The Federal Trade Commission said U.S. consumers reported losing $12.5 billion to fraud in 2024, a 25% increase from the prior year. Similarly, the FBI’s Internet Crime Complaint Center reported losses exceeding $20 billion in 2025. “No platform is immune to cyberattacks,” Myat said. “Even highly mature organizations with strong security programs experience breaches. Financial documents are among the most valuable forms of personal data because they can be used for identity theft, fraud, phishing campaigns, extortion, and social engineering,” she explained.

The Behavioral Component AI Can Not Solve

People avoid bills, overspend, delay asking for help or remain in debt for reasons that are often emotional, social and/or structural. Thus, promising to ultimately “take control of your money” by simply handing all the information to AI is inaccurate, as it leaves out important pieces of the lack-of-control puzzle, including but not limited to habit formation, routine setting, lifestyle, access to opportunities and funding.

An AI tool can support categorization, summarization and explanation of the difference between fixed, variable and discretionary expenses, analyze different strategies to pay off debt and even help you develop some important financial skills. But financial control is not only about the lack of information; it is also about how that lack of information keeps fueling the individual and systemic behavior that got the person there, and that is where AI’s limits become more important.

For instance, a 40-year-old person who is looking to gain control over their money because they fear they will not have enough for retirement, as they can barely make it on their paycheck right now, may use AI with relative figures to understand different possibilities for maximizing their income and reducing expenses.

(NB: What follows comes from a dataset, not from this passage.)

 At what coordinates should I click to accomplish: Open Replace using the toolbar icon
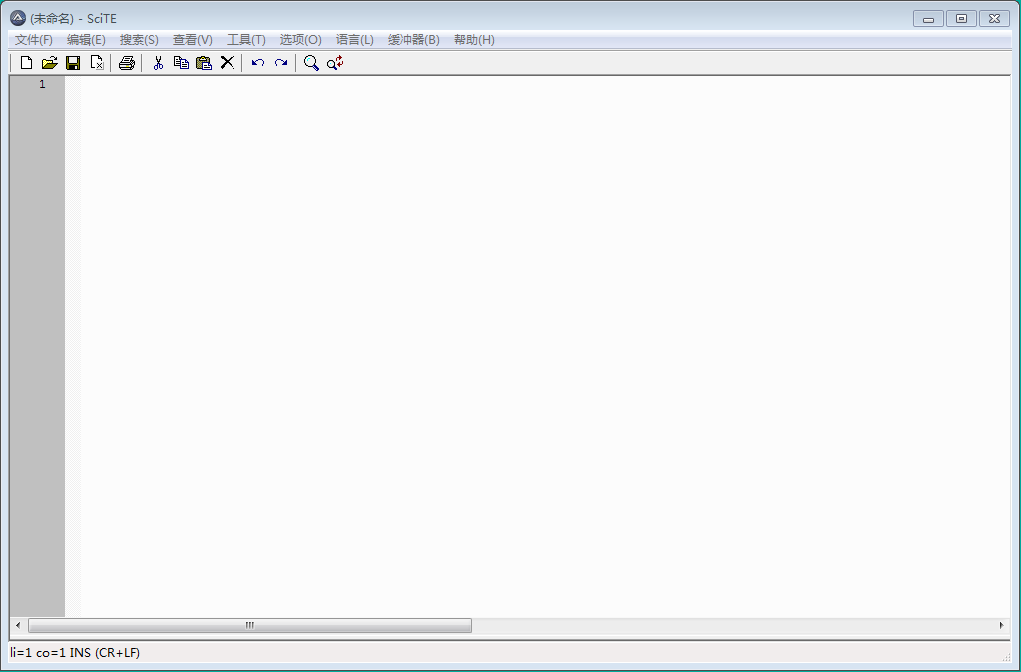[x=335, y=63]
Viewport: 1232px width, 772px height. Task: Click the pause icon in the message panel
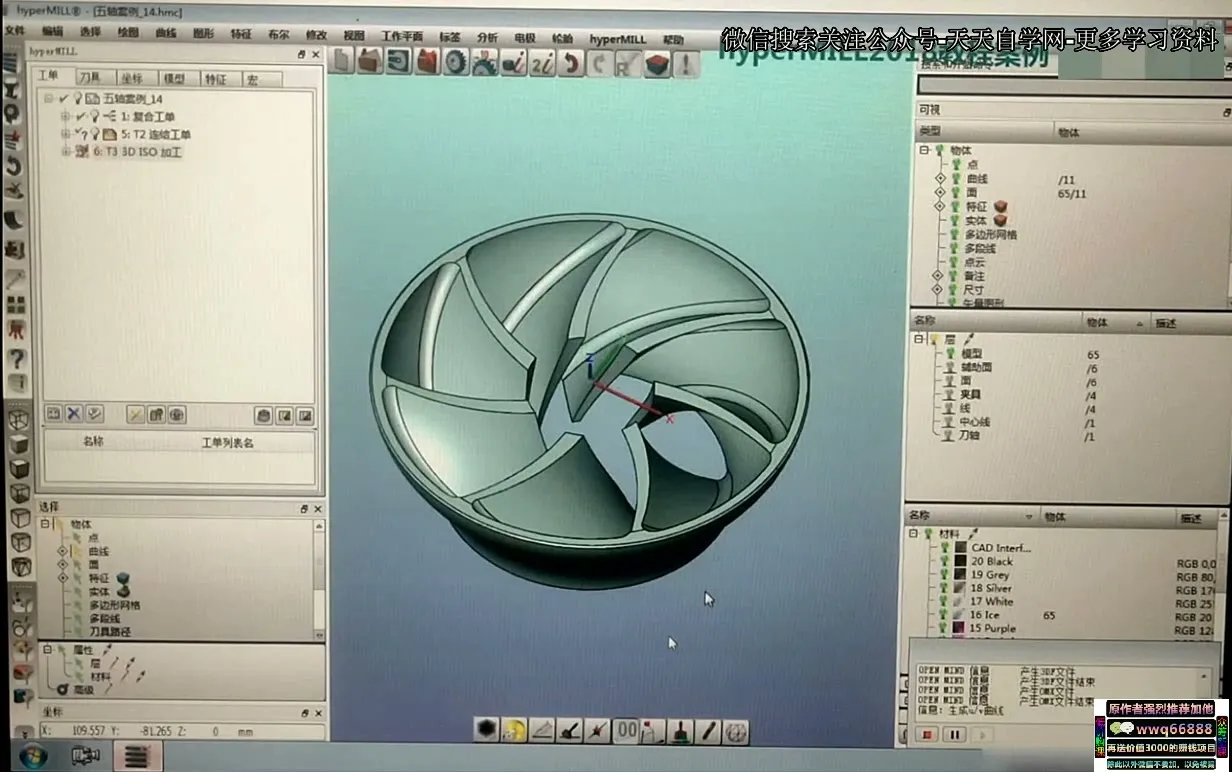954,734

However, this person will truly gain control over their financial life when they put those lessons into action and are able to stick to them, based on their adherence and lifestyle.

For consumers who feel ashamed about money, the promise of a platform offering guidance that perhaps doesn’t make people feel isolated or criticized doesn’t mean it’s risk-free. “The more people outsource financial analysis and decision-making to AI, the less they may engage critically with their own financial literacy and judgment,” Myat said.

From a financial expert’s perspective, AI can support understanding of one’s financial situation if consumers understand how to use it as a tool to help organize spending, explain debt strategies and make financial information feel less intimidating. But it cannot fully solve the behavioral, emotional and structural reasons people struggle with money.

For women, especially women of color, the trade-off with AI regarding their financial data, behavior and identity requires an intentional assessment of whether to surrender sensitive financial records to feel empowered. The real promise of AI in personal finance is not that it can take control for us, but that it can help people ask better questions and hopefully make more informed decisions while keeping control where it belongs.

Alejandra Rojas is the founder of Brown Way To Money, a financial education platform, and the host of the Brown Way To Money podcast. Alejandra blends financial strategy with a trauma-informed approach to guide business owners toward financial stability.

The information in this article are not intended to replace professional financial, tax, or accounting advice.